Consider global warming. The common viewpoint is that man-made carbon dioxide is to blame, but the Earth has been through ice ages and periods of global warming for millions of years. As recently as 1,000 years ago, the Earth was a degree warmer in the “Medieval Warm Period” and the Vikings could grow crops in Greenland. No one questions how this could happen so many years before our recent fuel consumption excesses. No one questions why man-made carbon dioxide would have any effect on global warming when it constitutes less than 1 percent of greenhouse gases (the major greenhouse gas is water vapor). No one questions the recent Antarctic ice cores from Dome Concordia, with ice up to 700,000 years old, which show increases in atmospheric carbon dioxide concentration occurring about 1,000 years after global temperature rises, thus suggesting that high carbon dioxide levels are a result of global warming, not a cause.
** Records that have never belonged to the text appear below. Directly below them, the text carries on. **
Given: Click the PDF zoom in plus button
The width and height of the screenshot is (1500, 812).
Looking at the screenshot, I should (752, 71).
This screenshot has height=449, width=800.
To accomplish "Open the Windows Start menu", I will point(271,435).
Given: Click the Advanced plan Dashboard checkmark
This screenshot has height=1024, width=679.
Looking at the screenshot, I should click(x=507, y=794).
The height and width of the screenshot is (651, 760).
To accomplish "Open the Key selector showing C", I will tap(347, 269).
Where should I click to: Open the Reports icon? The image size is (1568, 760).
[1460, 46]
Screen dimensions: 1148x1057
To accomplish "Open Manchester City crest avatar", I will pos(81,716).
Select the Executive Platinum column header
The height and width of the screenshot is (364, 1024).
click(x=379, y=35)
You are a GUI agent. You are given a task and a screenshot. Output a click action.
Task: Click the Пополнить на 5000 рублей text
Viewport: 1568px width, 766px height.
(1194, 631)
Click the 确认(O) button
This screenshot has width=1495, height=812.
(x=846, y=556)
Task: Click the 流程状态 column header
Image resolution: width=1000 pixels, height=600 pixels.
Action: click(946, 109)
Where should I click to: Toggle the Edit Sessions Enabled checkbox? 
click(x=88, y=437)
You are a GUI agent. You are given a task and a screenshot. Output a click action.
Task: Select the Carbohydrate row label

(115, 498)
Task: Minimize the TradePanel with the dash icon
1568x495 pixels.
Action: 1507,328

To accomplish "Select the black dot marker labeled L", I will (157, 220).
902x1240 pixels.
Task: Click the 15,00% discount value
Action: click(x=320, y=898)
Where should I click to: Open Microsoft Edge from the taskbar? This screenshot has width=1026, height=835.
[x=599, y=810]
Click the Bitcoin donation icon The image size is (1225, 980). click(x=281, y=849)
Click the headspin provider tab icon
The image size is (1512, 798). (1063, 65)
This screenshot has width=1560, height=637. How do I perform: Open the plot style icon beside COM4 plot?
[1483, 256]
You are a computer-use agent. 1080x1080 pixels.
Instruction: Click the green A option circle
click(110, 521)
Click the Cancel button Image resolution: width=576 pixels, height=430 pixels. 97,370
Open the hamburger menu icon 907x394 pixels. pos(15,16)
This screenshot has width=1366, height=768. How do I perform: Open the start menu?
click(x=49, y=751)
In recent years, the common viewpoint has been that Six Sigma is the ultimate quality improvement methodology. Six Sigma has been unquestioningly accepted by major companies around the world. Sadly, this has been done in an area that actually teaches us to ask questions, to collect data, to verify hypotheses. It’s time to look at Six Sigma with critical eyes.

“Look at the results,” you might say. Thousands of companies have saved thousands of dollars with Six Sigma programs. It’s equally true that placebos have cured thousands of sick people. Could Six Sigma be a placebo?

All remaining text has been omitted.